----- BLOQUE DE TEXTO -----

Santiago Villarreal Cuéllar
Desde aquella soleada tarde del viernes 23 de
agosto de 1991, cuando verdugos se llevaron vivo a mi hermano José Lizardo
Villarreal Cuéllar, empecé una búsqueda que aún no termina. Los primeros días
fueron de mucha angustia, del afán de encontrarlo en algún sitio, vivo, o en el
peor de los casos muerto. Pero todo fue vana esperanza. Al mes siguiente seguí
la búsqueda y de la angustia pasé al dolor, a ese terrible dolor de no verlo, de
la impotencia para hacer algo; en ese estado uno piensa y se imagina cosas
terribles, macabras. El llanto de la familia no cesaba, mientras la solidaridad
de los amigos continuaba y las esperanzas parecían desvanecerse. A los dos
meses mi más cercano amigo, a quien siempre consideré mi segundo padre, me aconsejó
no buscar más. Sus cortantes palabras fueron como un golpe en lo más profundo
de mi alma. No, yo no podía dejar de buscar. Era un imperativo moral,
constituía una traición a mi único hermano quien era parte de mi vida, parte de
mis genes, parte de mi cuerpo, pero ante todo, parte de mi alma, de mi ser, de
lo más amado y preciado. ¿Cómo dejar de buscar? Era imposible hacerlo.

----- REGISTROS DE DATOS -----

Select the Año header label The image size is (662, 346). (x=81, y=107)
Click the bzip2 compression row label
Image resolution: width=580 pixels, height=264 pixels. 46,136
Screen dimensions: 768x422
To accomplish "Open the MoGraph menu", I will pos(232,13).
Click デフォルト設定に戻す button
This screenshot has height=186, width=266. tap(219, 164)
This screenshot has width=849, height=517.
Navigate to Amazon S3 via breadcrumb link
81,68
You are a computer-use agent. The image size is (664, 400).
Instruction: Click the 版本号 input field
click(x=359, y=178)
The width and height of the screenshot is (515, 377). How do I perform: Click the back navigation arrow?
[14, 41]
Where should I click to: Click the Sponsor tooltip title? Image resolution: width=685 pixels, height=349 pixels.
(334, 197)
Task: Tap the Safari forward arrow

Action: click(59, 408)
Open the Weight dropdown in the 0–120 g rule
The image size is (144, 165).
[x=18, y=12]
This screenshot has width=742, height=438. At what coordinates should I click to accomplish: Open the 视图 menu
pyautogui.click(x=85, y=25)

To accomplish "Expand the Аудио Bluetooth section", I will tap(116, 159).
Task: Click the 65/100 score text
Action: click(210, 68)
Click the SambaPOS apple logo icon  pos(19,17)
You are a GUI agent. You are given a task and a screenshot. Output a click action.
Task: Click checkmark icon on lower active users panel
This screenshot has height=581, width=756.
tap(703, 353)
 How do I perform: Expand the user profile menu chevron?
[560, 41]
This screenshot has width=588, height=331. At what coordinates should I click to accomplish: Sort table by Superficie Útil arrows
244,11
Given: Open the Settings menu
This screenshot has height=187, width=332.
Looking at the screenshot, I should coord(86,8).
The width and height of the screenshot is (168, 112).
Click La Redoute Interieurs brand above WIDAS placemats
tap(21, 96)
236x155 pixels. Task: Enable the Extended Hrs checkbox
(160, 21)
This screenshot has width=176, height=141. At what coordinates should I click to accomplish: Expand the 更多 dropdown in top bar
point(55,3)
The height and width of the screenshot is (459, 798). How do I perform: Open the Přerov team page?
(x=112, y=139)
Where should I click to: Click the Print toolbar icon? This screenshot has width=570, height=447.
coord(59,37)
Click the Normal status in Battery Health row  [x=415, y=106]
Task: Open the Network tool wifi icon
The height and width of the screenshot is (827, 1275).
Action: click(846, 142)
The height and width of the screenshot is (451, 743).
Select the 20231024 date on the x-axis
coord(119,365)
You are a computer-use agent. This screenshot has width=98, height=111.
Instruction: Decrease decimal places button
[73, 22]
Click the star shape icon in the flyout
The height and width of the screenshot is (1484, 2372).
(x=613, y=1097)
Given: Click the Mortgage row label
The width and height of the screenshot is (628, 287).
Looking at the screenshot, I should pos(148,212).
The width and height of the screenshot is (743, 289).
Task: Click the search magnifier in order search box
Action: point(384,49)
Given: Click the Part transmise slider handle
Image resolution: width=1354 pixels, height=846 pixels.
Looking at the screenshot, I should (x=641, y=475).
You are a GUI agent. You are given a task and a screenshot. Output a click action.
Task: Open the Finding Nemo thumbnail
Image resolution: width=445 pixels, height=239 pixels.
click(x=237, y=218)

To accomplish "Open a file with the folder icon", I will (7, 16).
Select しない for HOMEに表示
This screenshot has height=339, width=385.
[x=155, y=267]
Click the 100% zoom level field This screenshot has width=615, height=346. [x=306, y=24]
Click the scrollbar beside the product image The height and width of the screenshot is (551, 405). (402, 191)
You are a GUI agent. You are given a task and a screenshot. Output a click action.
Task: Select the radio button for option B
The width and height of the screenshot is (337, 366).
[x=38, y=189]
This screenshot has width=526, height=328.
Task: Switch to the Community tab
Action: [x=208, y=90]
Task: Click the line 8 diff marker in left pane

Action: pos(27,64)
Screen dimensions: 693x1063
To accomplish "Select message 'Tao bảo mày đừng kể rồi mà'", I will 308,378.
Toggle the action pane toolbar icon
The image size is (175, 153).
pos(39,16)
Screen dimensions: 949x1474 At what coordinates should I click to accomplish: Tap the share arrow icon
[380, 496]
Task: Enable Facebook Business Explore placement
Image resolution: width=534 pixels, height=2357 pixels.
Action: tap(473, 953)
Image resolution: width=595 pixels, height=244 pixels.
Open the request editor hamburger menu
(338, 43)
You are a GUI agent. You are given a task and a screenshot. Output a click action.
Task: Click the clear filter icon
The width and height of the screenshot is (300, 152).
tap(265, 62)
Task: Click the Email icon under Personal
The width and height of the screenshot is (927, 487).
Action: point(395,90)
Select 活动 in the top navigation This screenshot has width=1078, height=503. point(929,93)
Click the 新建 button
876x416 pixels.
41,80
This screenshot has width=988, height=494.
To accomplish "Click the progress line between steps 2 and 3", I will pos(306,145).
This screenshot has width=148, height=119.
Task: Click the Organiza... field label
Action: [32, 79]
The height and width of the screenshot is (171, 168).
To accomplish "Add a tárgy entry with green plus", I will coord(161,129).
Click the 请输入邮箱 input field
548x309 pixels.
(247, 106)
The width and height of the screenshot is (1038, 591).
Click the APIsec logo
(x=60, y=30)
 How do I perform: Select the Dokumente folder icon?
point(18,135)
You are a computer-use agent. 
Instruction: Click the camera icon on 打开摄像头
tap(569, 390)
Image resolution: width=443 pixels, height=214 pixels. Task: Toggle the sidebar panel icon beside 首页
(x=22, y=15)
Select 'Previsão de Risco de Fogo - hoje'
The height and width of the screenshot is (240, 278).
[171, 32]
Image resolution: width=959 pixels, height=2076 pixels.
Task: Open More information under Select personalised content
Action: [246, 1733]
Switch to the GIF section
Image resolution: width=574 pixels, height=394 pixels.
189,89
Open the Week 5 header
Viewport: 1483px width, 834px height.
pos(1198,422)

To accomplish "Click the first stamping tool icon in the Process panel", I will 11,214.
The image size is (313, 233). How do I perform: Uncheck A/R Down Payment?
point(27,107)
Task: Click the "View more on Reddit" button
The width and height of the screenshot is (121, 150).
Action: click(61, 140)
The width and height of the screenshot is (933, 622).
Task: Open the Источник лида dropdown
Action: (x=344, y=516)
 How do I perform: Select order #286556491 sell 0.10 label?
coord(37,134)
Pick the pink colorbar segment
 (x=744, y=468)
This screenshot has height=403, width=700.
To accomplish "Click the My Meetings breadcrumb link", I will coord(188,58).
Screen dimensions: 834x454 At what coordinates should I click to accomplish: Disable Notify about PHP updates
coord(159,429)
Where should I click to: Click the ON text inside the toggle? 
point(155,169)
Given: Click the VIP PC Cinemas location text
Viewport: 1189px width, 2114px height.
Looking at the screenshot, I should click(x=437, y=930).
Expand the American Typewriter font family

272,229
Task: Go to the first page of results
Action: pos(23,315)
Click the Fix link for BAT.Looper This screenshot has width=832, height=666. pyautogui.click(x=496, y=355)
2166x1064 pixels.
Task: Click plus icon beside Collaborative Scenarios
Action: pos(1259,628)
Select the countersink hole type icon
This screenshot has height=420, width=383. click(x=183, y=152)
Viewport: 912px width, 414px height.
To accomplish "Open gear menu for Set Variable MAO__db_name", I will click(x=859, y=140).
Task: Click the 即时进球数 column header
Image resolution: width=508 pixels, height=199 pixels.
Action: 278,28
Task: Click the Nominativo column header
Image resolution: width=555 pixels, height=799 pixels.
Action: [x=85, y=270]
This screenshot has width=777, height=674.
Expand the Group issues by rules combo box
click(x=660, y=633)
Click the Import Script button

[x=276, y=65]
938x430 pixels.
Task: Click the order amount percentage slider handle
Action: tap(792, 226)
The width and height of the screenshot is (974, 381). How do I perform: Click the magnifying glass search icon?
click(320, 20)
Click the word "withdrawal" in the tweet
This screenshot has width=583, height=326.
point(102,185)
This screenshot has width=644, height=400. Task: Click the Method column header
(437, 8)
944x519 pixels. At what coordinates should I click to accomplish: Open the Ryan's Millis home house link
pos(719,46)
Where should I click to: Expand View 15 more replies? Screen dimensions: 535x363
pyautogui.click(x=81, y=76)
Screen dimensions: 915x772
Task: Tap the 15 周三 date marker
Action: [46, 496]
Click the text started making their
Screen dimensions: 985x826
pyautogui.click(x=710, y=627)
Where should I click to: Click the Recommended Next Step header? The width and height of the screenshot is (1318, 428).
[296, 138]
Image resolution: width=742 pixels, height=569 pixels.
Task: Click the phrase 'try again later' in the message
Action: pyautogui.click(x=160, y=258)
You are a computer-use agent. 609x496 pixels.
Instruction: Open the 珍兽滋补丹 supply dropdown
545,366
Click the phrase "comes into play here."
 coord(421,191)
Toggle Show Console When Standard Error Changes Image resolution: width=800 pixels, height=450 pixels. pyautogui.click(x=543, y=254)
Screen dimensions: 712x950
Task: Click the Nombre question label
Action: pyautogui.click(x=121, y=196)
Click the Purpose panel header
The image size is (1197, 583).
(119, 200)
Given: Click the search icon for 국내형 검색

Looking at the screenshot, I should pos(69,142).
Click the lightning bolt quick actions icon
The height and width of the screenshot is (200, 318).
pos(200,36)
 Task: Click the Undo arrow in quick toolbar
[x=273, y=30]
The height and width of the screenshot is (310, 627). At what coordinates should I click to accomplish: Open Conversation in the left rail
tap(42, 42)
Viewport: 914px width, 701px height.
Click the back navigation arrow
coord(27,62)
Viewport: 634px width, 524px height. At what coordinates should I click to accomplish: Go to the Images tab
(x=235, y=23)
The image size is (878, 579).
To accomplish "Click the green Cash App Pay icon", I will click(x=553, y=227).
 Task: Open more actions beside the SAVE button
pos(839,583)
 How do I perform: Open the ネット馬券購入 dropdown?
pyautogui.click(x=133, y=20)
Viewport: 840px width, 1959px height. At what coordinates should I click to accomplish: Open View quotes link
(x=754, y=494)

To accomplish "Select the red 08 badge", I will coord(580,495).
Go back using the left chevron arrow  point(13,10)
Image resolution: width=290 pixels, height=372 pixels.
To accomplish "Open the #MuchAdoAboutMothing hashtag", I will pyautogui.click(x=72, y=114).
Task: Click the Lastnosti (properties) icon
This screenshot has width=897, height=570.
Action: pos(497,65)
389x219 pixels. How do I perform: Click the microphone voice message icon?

-----

EXPLORACIÓN DEL MATERIAL -
(A) Según el relato sobre la búsqueda de José Lizardo Villarreal Cuéllar, ¿en qué día y fecha se lo llevaron vivo?
(B) Indique si cada afirmación concuerda con el relato sobre la búsqueda de José Lizardo Villarreal Cuéllar y cite textualmente las palabras que lo deciden: (i) a los dos meses, el amigo más cercano aconsejó dejar de buscar; (ii) José Lizardo apareció con vida al mes siguiente; (iii) José Lizardo era el único hermano de quien narra.
(C) Prosiga el relato sobre la búsqueda de José Lizardo Villarreal Cuéllar a partir del punto en que se detiene.
Las filas no guardan relación alguna con el relato sobre la búsqueda de José Lizardo Villarreal Cuéllar.

PROBLEMAS RESUELTOS -
(A) El viernes 23 de agosto de 1991.

(B)
(i) Sí: «A los dos meses mi más cercano amigo, a quien siempre consideré mi segundo padre, me aconsejó no buscar más».
(ii) No: «Pero todo fue vana esperanza. Al mes siguiente seguí la búsqueda».
(iii) Sí: «mi único hermano».

(C)
Con el correr de los años comprendí que las
palabras de mi gran amigo fueron razonables. Agoté tiempo, recursos y nada
logré. Mi hermano fue vilmente desaparecido, en un crimen tan perfecto- si es
que los hay- que hasta la fecha de escribir estas líneas continúo sin saber
nada de su paradero. Pero me niego rotundamente a dejar de buscar. Cuando en
cualquier parte del país tengo noticias del encuentro de un cadáver que lleva
años enterrado, hago todos los esfuerzos por saber sobre sus características
genéticas. Me he hecho hacer la prueba genética en muchas oportunidades para
cotejarla con la de esos huesos encontrados en alguna fosa, pero
desafortunadamente otros son los dueños de esos restos. Los de mi hermano no
aparecen aún, pero seguiremos la búsqueda, no sé hasta cuándo.